- **TO DO**
Check each line of the data for "computer", and copy the ones that have it.

- **INFORMATION SUPPLIED**
═══
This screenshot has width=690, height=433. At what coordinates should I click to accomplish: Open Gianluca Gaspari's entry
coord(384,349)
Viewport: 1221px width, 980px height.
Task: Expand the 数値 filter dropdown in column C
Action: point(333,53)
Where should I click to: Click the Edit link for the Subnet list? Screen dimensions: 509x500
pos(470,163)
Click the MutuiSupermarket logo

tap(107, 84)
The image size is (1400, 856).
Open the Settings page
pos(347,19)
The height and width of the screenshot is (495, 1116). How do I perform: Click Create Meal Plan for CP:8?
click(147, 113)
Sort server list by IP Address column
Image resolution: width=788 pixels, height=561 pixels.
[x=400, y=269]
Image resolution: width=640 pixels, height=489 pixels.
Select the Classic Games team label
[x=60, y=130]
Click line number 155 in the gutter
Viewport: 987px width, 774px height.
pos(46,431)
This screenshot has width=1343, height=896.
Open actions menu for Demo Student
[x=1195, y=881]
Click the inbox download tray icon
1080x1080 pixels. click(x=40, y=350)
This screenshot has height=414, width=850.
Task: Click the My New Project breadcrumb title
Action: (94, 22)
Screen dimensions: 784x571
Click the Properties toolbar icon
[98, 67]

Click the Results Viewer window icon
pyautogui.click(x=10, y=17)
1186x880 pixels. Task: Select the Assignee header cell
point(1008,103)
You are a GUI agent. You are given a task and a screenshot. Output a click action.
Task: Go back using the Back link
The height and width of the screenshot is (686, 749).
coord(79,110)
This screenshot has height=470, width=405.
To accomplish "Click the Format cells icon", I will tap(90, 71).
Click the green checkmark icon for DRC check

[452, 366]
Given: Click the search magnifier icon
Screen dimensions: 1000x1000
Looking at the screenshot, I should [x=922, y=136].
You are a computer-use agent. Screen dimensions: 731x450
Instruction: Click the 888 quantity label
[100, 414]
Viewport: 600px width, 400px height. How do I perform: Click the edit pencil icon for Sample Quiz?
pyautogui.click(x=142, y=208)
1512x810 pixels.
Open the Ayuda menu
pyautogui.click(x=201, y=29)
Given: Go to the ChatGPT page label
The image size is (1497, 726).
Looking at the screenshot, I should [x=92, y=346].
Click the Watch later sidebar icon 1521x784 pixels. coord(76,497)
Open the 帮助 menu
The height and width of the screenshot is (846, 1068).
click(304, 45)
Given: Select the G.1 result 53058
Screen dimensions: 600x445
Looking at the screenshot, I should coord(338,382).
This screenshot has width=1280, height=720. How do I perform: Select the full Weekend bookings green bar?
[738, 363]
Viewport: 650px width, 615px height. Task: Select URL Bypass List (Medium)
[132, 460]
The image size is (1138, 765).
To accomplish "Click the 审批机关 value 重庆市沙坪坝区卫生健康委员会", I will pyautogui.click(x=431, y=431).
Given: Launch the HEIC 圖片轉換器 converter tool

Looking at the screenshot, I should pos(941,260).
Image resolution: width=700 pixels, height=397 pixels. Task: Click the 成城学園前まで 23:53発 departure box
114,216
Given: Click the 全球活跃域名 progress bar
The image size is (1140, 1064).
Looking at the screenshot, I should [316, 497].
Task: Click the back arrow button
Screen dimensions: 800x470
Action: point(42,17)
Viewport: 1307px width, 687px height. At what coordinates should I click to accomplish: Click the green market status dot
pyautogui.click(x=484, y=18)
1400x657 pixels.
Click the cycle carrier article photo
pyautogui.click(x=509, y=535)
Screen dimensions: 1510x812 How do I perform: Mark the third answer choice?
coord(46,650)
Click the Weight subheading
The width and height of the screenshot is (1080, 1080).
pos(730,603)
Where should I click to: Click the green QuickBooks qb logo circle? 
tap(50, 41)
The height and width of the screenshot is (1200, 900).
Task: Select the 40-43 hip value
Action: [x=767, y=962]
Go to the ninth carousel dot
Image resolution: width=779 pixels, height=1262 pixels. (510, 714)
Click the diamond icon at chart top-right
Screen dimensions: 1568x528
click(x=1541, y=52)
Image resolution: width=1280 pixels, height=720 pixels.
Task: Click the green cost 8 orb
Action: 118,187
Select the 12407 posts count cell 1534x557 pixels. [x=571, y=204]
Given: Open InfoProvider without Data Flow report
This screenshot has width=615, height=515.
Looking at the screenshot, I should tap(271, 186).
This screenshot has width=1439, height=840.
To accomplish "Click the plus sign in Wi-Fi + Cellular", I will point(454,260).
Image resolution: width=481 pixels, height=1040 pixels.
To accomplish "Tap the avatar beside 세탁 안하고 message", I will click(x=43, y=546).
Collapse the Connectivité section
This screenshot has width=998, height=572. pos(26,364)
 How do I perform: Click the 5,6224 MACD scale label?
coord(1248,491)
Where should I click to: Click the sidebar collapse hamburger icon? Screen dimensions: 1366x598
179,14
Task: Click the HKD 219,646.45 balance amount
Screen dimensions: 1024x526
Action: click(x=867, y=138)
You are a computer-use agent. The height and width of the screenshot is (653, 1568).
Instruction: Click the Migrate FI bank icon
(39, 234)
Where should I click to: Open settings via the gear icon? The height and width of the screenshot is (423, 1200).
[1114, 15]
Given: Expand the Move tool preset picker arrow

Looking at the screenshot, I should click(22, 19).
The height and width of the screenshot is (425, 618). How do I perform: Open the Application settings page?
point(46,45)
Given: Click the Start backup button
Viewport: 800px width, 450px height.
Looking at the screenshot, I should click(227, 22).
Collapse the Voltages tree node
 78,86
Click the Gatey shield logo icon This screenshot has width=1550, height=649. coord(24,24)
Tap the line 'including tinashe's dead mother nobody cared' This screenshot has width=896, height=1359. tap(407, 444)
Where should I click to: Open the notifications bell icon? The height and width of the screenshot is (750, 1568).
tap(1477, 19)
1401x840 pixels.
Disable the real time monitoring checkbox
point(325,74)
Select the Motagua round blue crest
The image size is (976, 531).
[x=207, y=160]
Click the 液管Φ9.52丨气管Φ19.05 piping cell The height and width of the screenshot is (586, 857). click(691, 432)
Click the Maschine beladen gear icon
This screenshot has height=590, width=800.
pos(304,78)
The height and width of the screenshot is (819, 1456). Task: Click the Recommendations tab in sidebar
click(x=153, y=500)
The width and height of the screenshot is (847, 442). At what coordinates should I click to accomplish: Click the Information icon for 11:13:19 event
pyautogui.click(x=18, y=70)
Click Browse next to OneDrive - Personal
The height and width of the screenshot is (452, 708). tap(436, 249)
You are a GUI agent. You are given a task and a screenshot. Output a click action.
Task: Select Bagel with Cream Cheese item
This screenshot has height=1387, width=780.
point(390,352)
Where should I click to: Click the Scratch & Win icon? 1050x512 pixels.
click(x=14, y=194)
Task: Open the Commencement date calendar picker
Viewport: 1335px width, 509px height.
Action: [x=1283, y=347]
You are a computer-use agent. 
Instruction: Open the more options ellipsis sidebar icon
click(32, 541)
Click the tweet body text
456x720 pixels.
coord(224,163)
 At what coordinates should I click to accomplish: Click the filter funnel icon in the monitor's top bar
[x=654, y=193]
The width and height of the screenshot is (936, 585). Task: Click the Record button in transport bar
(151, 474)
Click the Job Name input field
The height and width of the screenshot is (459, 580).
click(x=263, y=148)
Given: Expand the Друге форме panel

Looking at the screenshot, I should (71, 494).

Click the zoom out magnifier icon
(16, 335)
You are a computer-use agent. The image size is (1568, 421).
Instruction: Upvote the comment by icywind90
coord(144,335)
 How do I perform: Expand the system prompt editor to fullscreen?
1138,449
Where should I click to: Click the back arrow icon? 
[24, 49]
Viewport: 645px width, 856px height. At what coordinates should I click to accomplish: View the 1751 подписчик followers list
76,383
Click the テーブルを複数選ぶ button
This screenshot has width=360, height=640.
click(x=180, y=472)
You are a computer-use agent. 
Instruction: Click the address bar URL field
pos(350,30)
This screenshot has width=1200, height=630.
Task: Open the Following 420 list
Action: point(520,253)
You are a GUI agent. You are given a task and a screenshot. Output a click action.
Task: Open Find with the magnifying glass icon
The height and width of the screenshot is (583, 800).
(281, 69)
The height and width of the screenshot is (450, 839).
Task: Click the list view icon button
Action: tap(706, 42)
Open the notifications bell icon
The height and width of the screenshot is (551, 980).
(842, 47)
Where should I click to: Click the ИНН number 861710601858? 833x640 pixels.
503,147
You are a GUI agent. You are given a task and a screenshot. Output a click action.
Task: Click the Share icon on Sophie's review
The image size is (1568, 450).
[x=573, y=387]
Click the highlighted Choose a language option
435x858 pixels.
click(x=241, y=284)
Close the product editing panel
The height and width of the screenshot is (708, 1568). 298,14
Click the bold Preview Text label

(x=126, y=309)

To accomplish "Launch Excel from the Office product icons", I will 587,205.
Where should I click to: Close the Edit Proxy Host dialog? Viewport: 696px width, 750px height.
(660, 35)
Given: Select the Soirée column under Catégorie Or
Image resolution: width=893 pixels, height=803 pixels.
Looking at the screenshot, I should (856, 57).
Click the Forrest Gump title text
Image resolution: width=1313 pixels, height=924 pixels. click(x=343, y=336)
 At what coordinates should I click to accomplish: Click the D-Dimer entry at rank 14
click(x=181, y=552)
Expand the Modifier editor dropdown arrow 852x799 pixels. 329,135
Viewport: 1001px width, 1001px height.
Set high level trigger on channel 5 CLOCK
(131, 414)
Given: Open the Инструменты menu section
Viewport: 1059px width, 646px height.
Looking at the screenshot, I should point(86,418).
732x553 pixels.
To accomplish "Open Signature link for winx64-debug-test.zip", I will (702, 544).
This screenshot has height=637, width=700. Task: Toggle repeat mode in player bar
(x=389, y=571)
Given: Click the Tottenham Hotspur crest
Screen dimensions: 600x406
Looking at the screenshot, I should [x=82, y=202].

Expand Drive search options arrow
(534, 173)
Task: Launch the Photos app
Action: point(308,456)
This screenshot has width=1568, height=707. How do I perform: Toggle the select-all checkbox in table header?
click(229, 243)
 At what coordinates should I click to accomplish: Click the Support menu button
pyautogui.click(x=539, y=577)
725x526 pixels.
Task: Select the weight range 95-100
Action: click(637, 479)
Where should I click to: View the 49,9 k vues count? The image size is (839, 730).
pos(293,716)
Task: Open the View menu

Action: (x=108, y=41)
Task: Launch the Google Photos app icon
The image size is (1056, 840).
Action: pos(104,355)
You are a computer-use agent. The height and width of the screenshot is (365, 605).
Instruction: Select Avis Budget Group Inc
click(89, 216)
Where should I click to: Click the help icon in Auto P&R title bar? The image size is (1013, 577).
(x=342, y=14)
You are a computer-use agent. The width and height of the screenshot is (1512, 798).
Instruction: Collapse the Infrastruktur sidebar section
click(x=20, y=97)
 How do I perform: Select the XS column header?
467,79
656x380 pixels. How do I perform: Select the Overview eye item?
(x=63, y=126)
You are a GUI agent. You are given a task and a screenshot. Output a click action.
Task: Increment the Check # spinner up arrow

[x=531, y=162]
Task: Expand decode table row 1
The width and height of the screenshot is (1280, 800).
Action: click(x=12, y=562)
═══
- **ANSWER**
You are a computer-use agent. Screen dimensions: 731x450
You are a computer-use agent. The height and width of the screenshot is (653, 1568).
You are a computer-use agent. 
You are a computer-use agent. The image size is (1568, 421).
You are a computer-use agent. 
You are a computer-use agent. The height and width of the screenshot is (365, 605).
You are a computer-use agent. The width and height of the screenshot is (1512, 798).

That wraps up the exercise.